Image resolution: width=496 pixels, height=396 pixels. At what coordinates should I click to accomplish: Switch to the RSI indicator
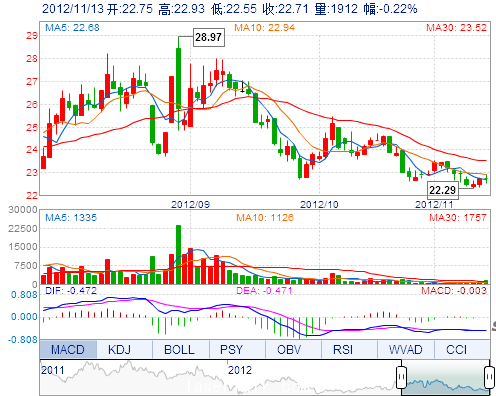[x=343, y=349]
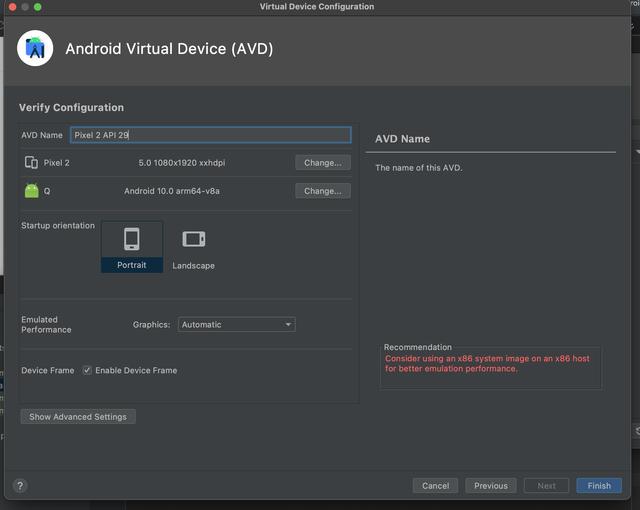Go back with the Previous button
This screenshot has width=640, height=510.
pos(490,486)
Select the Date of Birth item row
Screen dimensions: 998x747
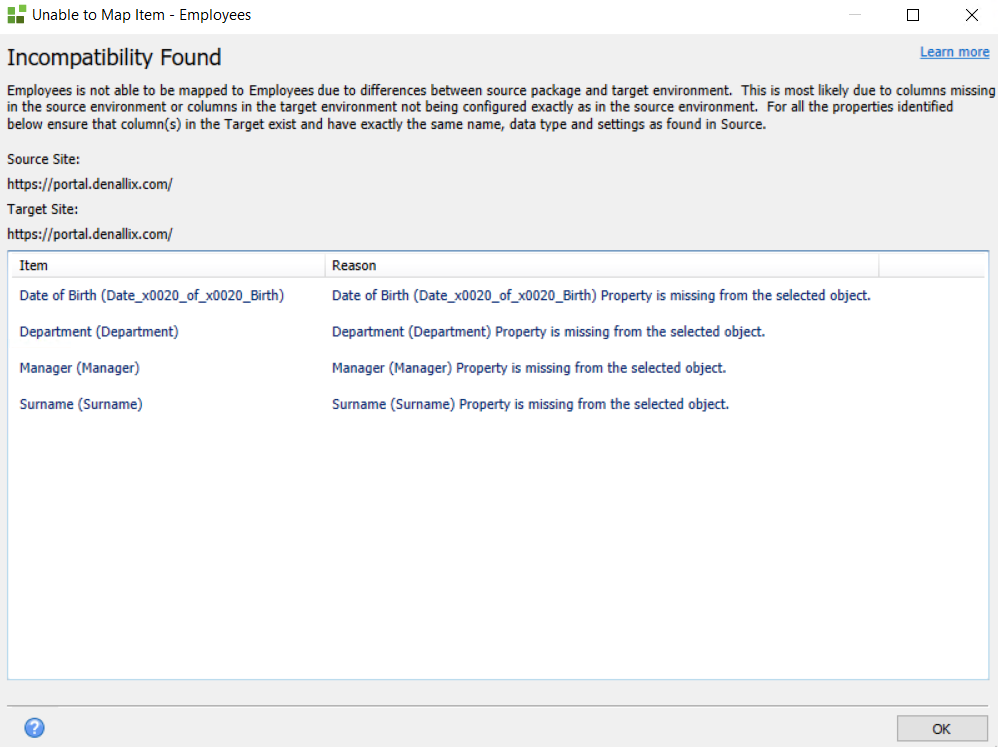click(151, 296)
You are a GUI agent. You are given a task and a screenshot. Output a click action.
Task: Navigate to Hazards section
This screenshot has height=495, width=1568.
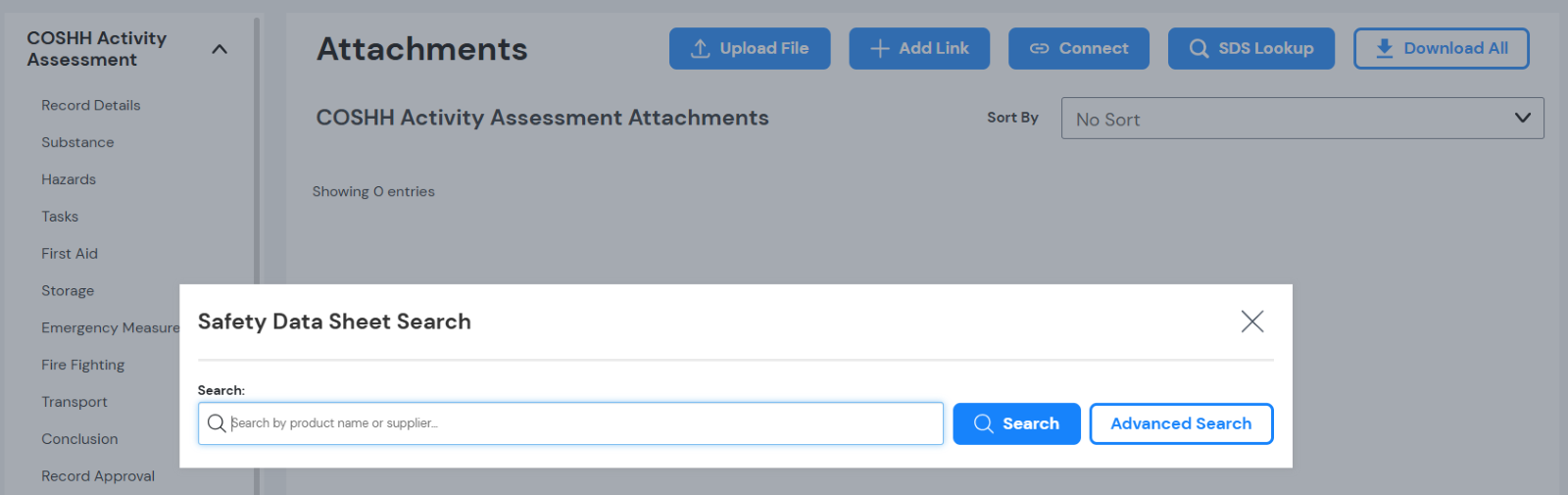click(x=69, y=179)
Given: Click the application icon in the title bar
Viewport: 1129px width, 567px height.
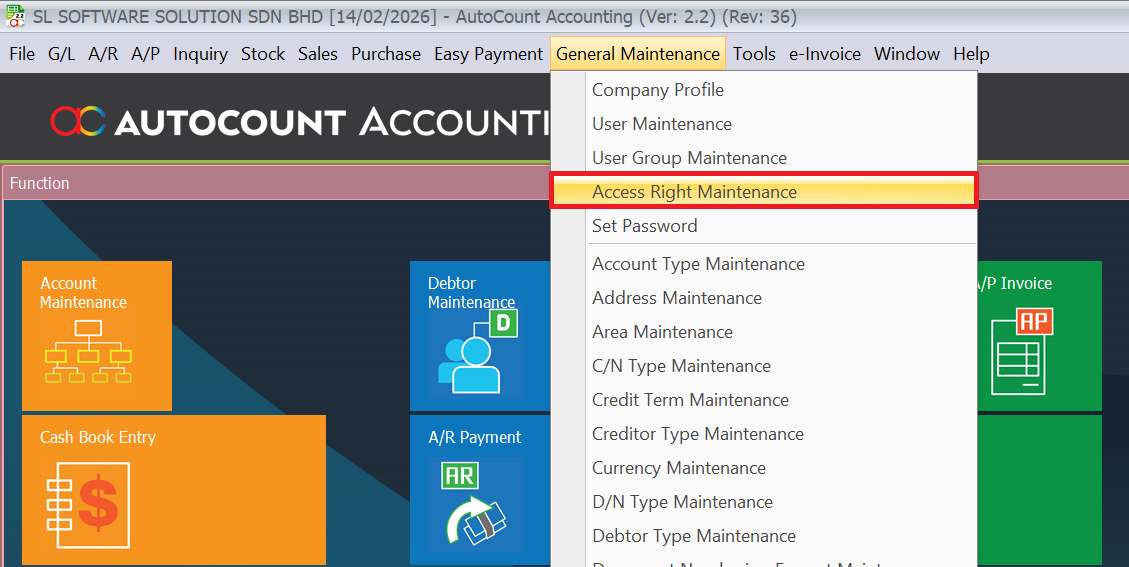Looking at the screenshot, I should pos(16,17).
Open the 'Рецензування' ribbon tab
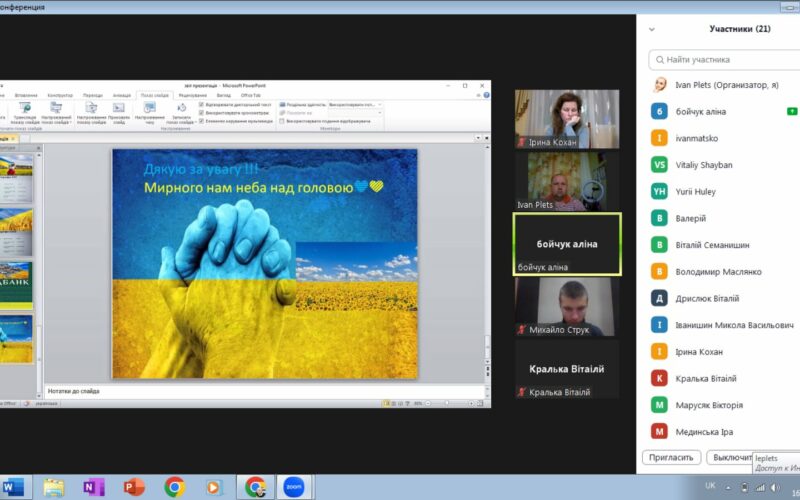The image size is (800, 500). 192,95
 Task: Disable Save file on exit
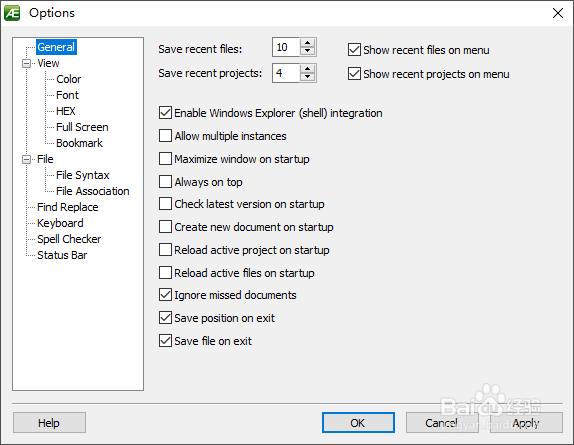(x=165, y=341)
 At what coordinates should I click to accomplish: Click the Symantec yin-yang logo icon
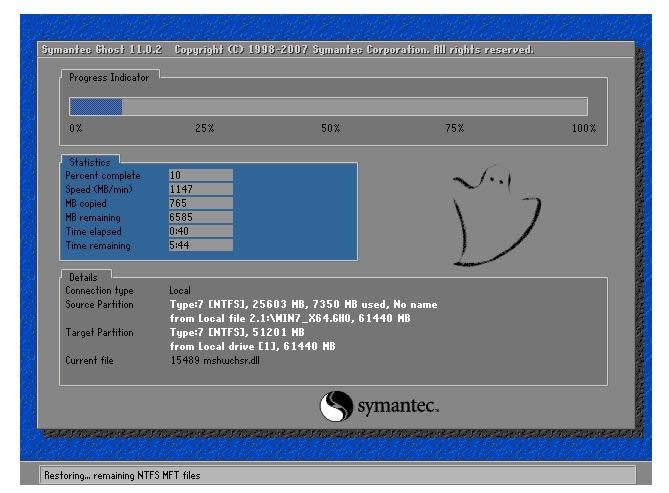(336, 405)
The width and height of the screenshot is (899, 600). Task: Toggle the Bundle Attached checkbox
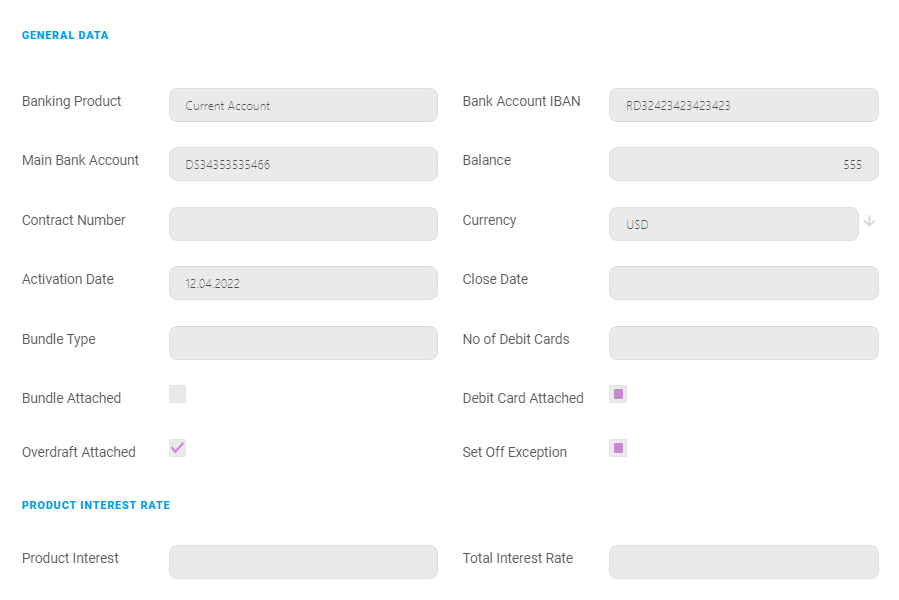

******************************

- **What the task requires**: Copy all of the lines above word for word, leaving out the pictures.

- **Result of the task**:
Image resolution: width=496 pixels, height=396 pixels. At what coordinates should I click to accomplish: Switch to the RSI indicator
[x=343, y=349]
Go back with the Previous button
This screenshot has width=640, height=510.
pos(490,486)
Select the Date of Birth item row
Screen dimensions: 998x747
click(151, 296)
You are a GUI agent. You are given a task and a screenshot. Output a click action.
Task: Navigate to Hazards section
This screenshot has height=495, width=1568.
click(x=69, y=179)
Given: Click the application icon in the title bar
Viewport: 1129px width, 567px height.
Looking at the screenshot, I should pos(16,17).
Open the 'Рецензування' ribbon tab
The image size is (800, 500). 192,95
 Task: Disable Save file on exit
(x=165, y=341)
 At what coordinates should I click to accomplish: Click the Symantec yin-yang logo icon
(336, 405)
The width and height of the screenshot is (899, 600). Task: Toggle the Bundle Attached checkbox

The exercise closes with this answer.